PM é afastado após socos e joelhada em jovem no São João

Vítima diz que foi agredida após confusão da qual não participou e entre pessoas que desconhecia em um espaço público. Corporação diz apurar responsabilidade de policial agressor, mas não cita omissão de outros agentes também presentes

Após uma sequência de sete socos em menos de cinco segundos, um policial militar do Batalhão de Choque da Polícia Militar da Paraíba (PMPB) finaliza as agressões a um jovem de 19 anos, segurando seu pescoço com as duas mãos e puxando a cabeça do rapaz de encontro ao seu próprio joelho, em um movimento semelhante ao clinch do muay thai.

A cena, registrada em um vídeo que viralizou nas redes sociais, ocorreu na noite da última sexta-feira (6/6), no Parque do Povo, espaço público que sedia o tradicional São João de Campina Grande, na Paraíba — um dos eventos de maior aglomeração e visibilidade do estado.

O alvo da violência é Johnny Palmeira, de 19 anos, segundo noticiou a TV Paraíba, que é afiliada da Globo em Campina Grande. Após as agressões, Johnny, que em momento algum reage, cai no chão e é socorrido por amigas. Já o policial segue caminho, sem prestar qualquer tipo de apoio.

Foi somente após a divulgação das imagens que o agente foi afastado das funções e passou a ser investigado, segundo nota da PMPB (leia a íntegra ao final da reportagem).  

Em entrevista à rede paraibana, o jovem contou que a PM estava ali porque houve um princípio de tumulto com outro grupo. Quando terminou a confusão, da qual a vítima não participou, o policial passou a agredi-la. “Apontou para mim e falou: ‘é você’. Ele já chegou batendo. Não deu tempo de eu fazer nada”, contou à TV Paraíba.

A agressão diante da tropa

As imagens registram pelo menos dez homens uniformizados no centro de uma roda. Ao fundo, uma música toca. O policial em questão atravessa a roda e vai, de forma determinada, até Johnny, que segura nas mãos um chapéu. É nesse momento que as agressões acontecem.

Ainda segundo a TV Paraíba, Johnny foi levado pelas amigas até uma estação do Corpo de Bombeiros e encaminhado na sequência ao Hospital Dom Luiz Gonzaga Fernandes. “Estou com dificuldades para comer. Tô melhorando, mas um dia atrás não estava nem conseguindo falar”, disse ao veículo local.
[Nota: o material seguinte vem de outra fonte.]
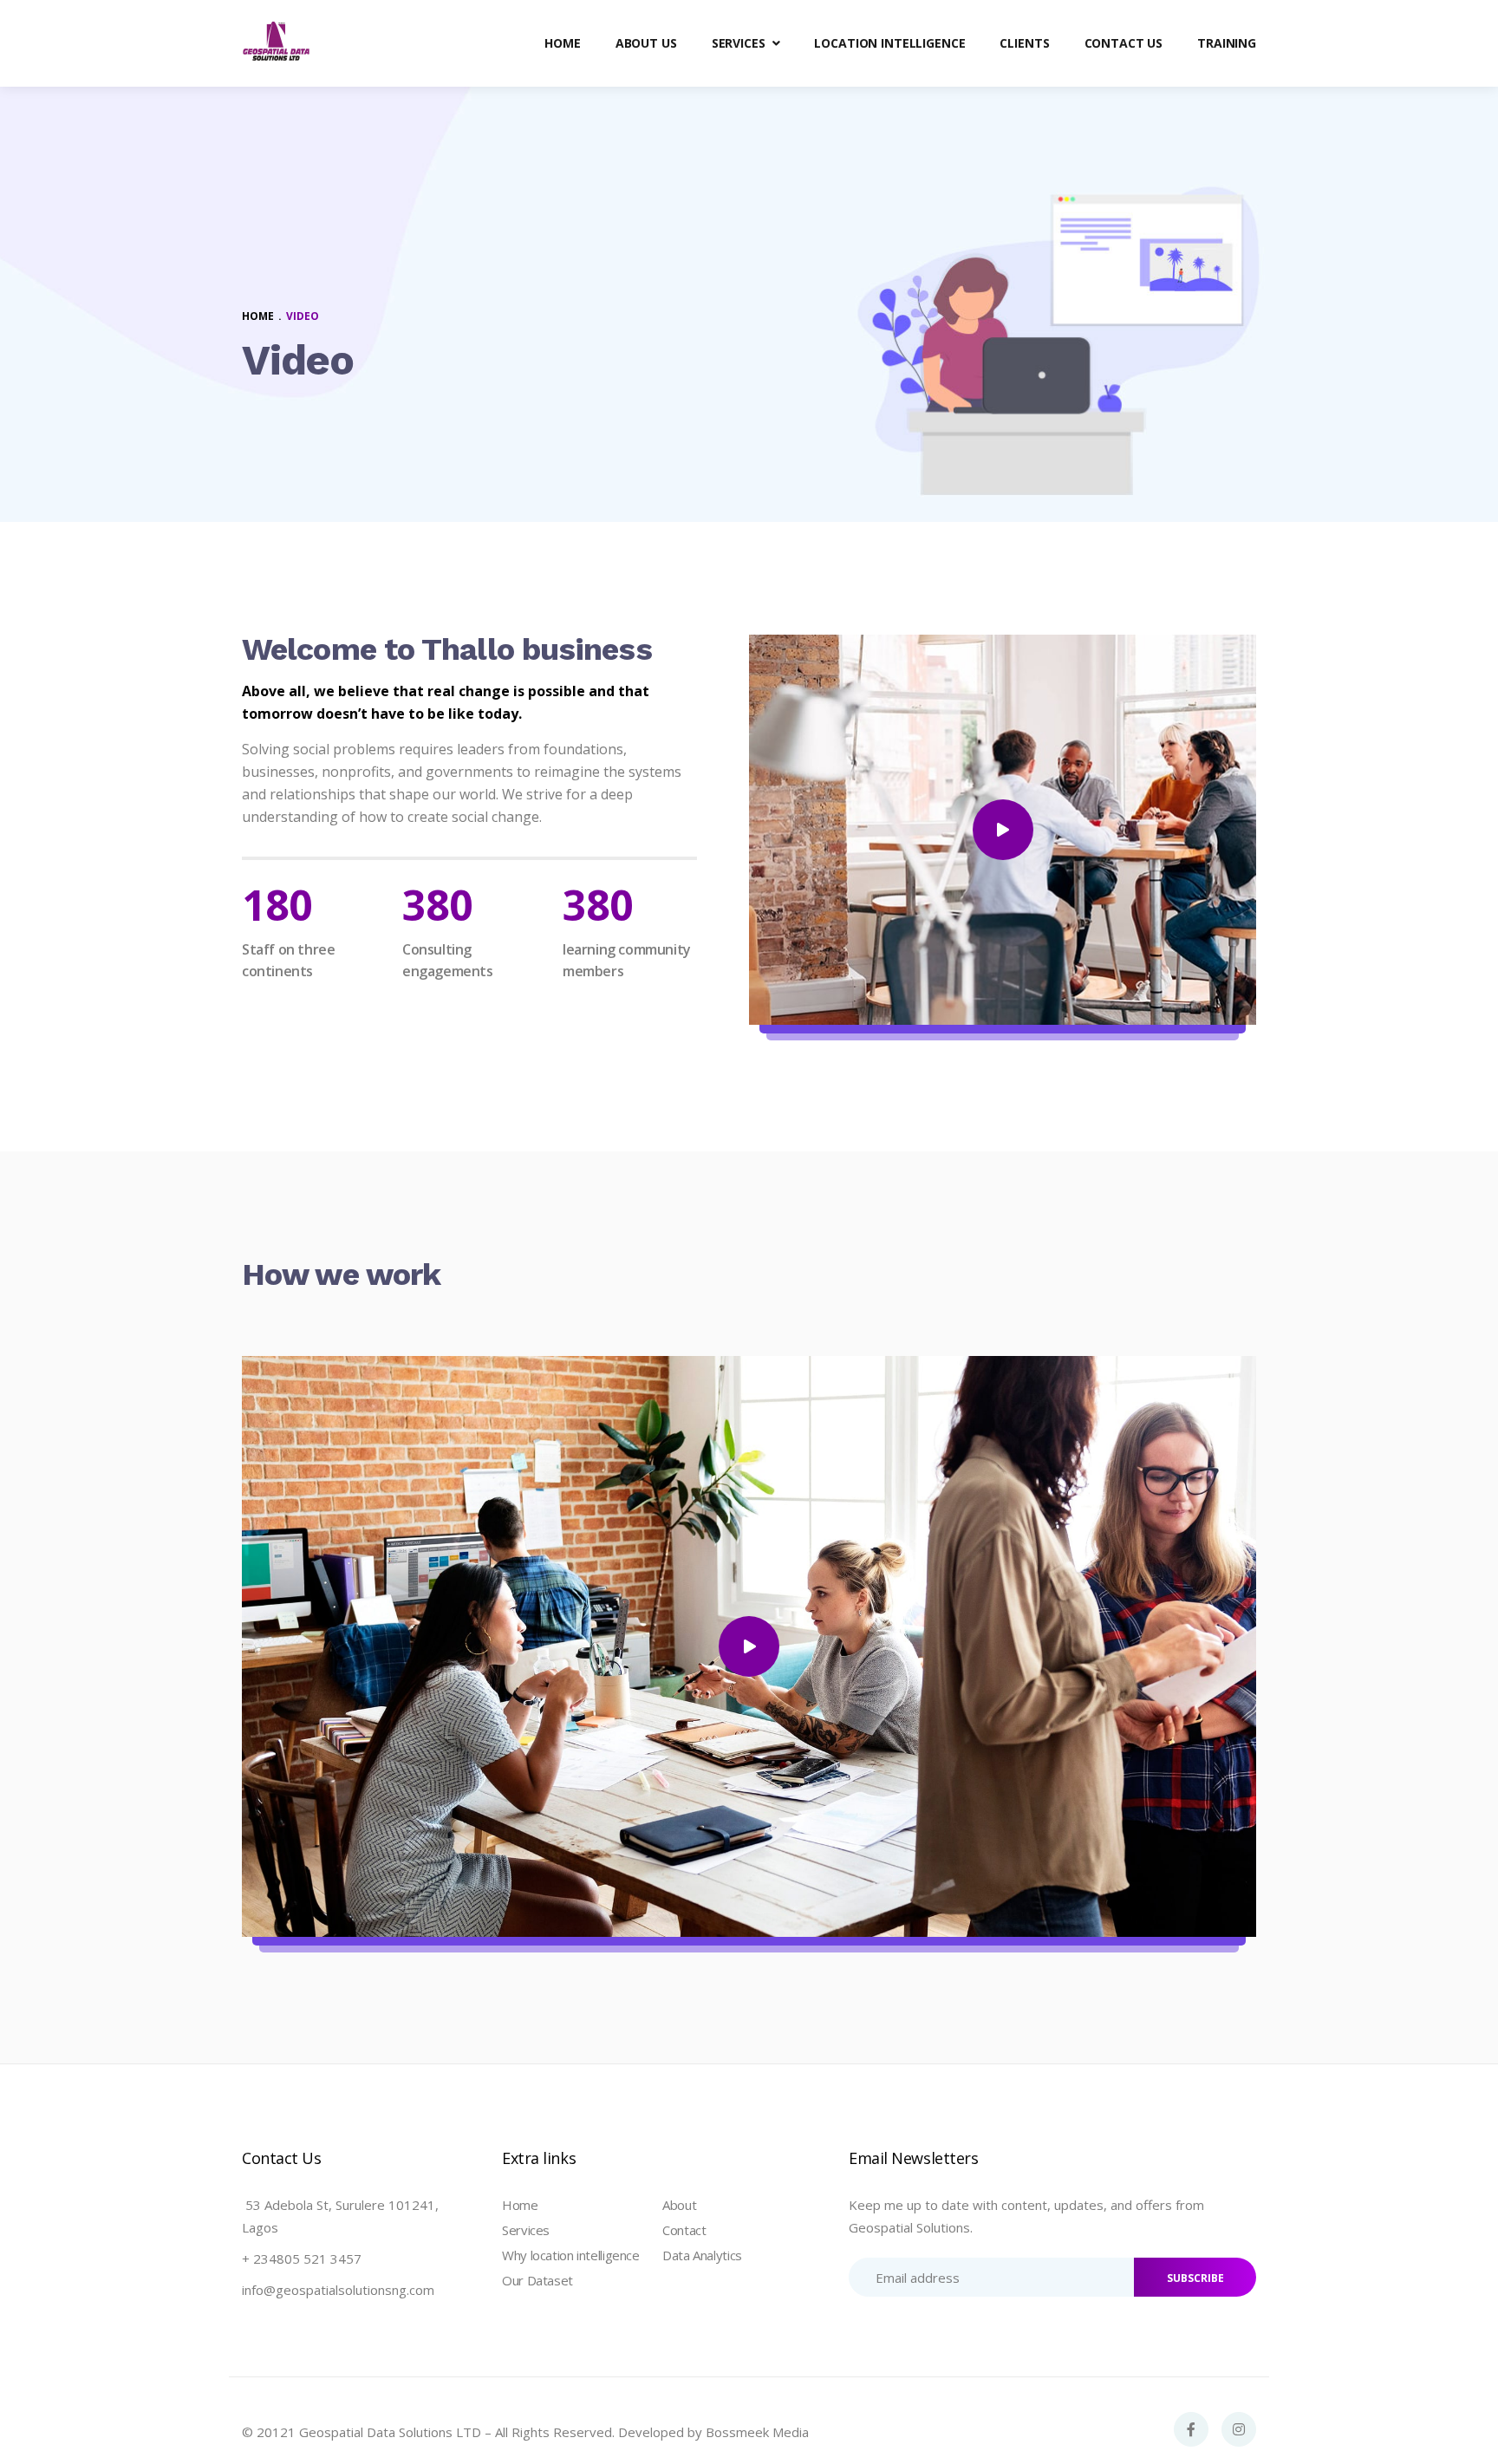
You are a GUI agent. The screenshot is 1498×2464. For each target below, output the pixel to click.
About (679, 2204)
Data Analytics (702, 2255)
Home (520, 2204)
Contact (684, 2230)
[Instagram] (1238, 2429)
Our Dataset (537, 2280)
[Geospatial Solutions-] (276, 43)
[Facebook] (1191, 2429)
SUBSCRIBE (1195, 2278)
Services (526, 2230)
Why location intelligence (571, 2255)
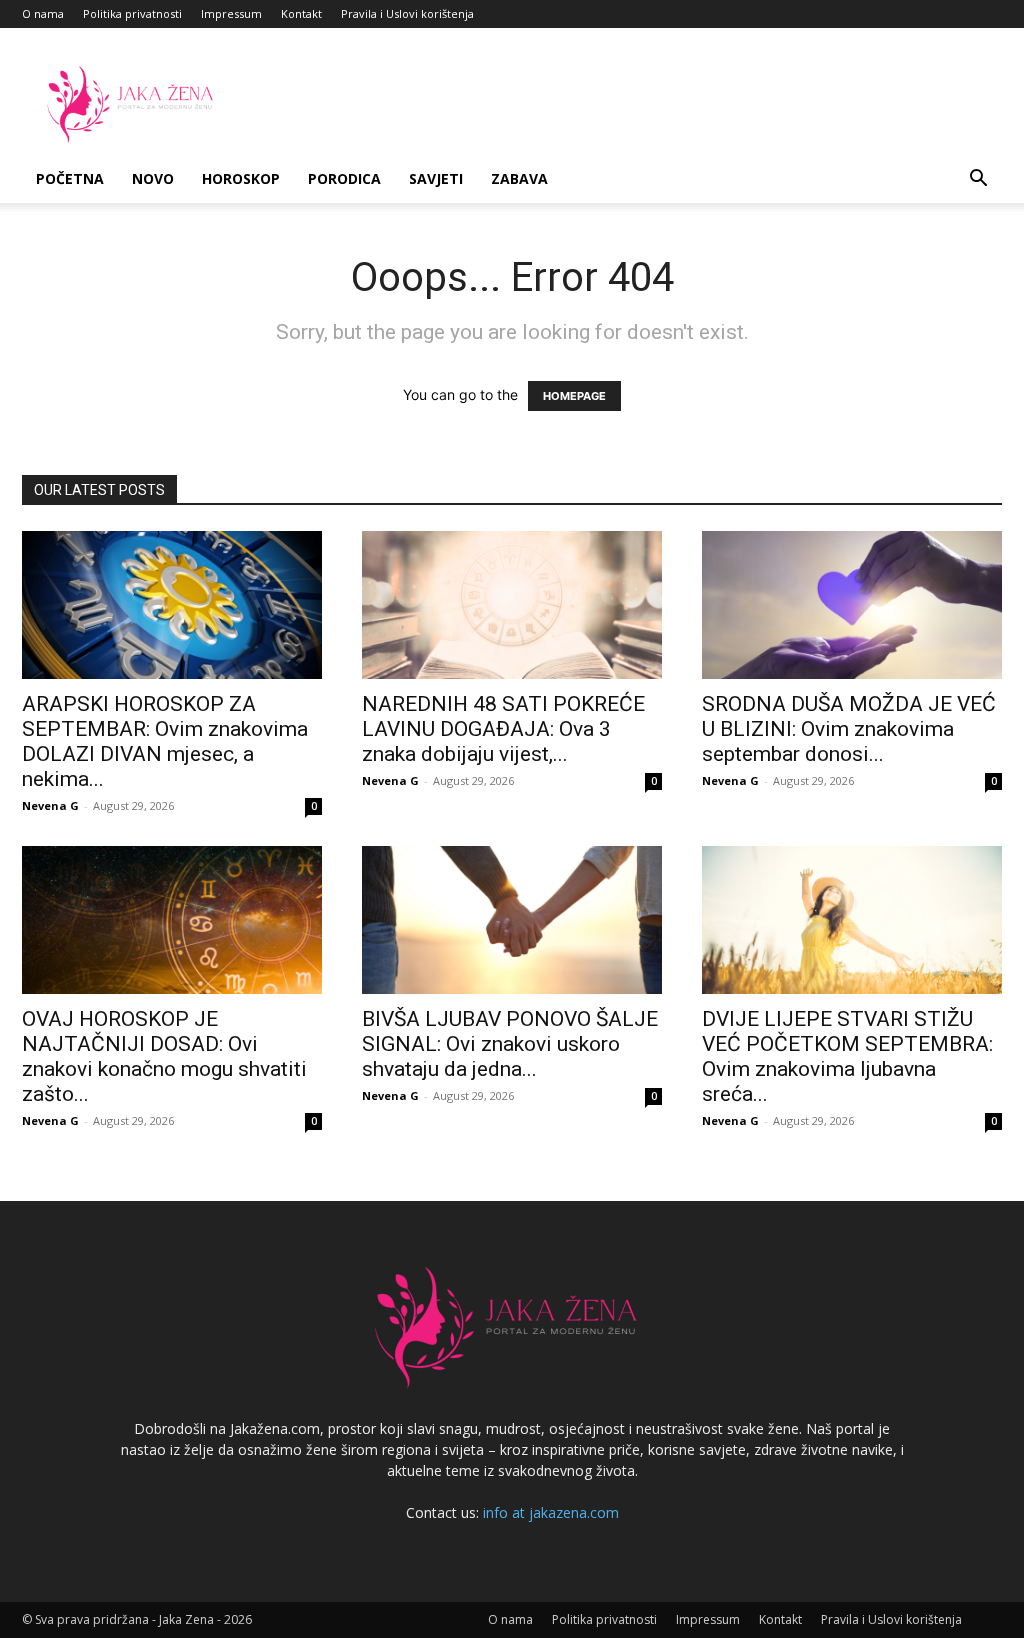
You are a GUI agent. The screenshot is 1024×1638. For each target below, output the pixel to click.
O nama (43, 13)
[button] (978, 180)
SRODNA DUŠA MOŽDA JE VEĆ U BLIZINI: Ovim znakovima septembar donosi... (849, 729)
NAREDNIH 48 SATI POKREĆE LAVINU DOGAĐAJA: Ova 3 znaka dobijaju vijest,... (503, 729)
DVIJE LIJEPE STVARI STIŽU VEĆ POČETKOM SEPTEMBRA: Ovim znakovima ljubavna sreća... (847, 1056)
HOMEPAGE (574, 396)
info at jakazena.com (551, 1512)
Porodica (344, 178)
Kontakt (301, 13)
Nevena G (50, 805)
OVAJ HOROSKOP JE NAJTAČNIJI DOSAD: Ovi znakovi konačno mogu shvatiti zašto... (164, 1056)
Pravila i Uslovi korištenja (407, 13)
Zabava (519, 178)
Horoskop (241, 178)
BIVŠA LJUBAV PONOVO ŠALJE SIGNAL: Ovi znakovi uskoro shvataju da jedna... (510, 1044)
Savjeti (436, 178)
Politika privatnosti (132, 13)
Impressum (231, 13)
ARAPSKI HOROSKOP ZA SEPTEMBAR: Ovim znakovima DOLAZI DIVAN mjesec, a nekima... (165, 741)
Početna (70, 178)
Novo (153, 178)
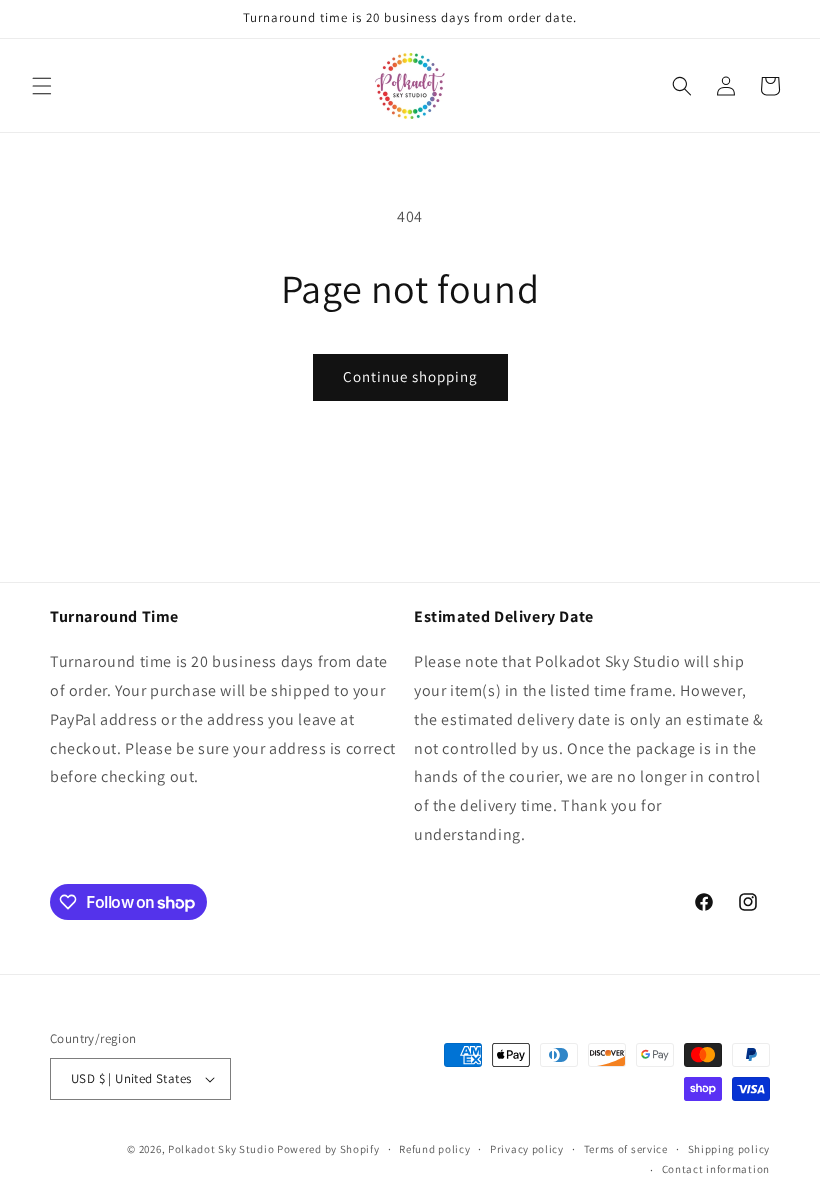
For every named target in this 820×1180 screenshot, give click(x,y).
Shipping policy (729, 1149)
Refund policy (434, 1149)
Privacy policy (527, 1149)
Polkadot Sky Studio (221, 1149)
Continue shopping (410, 376)
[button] (42, 86)
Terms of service (626, 1149)
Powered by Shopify (328, 1149)
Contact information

Além da violência física em um ambiente de grande circulação, o registro em vídeo expõe a postura da tropa presente no local. A poucos metros da ocorrência, outros policiais militares acompanham a abordagem, mas não interveem para conter o colega, cessar a escalada de força ou prestar auxílio à vítima. 

A defesa de Johnny Palmeira informou que buscará a responsabilização do Estado nas esferas cível, criminal e administrativa, exigindo respostas formais sobre a conduta dos servidores públicos envolvidos. 

O que diz a PMPB

Em nota à Ponte, a Polícia Militar da Paraíba (PMPB) informou que “tomou conhecimento, por meio de imagens divulgadas nas redes sociais, de uma ocorrência envolvendo a atuação de um policial militar durante evento realizado no Parque do Povo, neste fim de semana, na cidade de Campina Grande”. 

A partir disso, “determinou a instauração imediata de procedimento apuratório pela Corregedoria-Geral, com o objetivo de esclarecer as circunstâncias da ocorrência e verificar eventual responsabilidade funcional. Como medida administrativa cautelar, o policial militar identificado nas imagens foi afastado das atividades operacionais até a conclusão da apuração”. 

Ressaltou que, “embora o caso ainda esteja sob análise, as imagens divulgadas não refletem os padrões técnicos, legais e profissionais que orientam a atuação da Polícia Militar da Paraíba”. Além disso, que “a Corporação reafirma seu compromisso com a legalidade, a disciplina, o respeito aos direitos dos cidadãos e a prestação de um serviço de segurança pública pautado pela responsabilidade e pelo profissionalismo”. 

A reportagem também solicitou uma nota à Secretaria da Segurança e Defesa Social da Paraíba (Sesds-PB) para confirmar se há um Boletim de Ocorrência registrado e se a Polícia Civil instaurou inquérito para investigar o caso. Não houve resposta ao menos até esta publicação.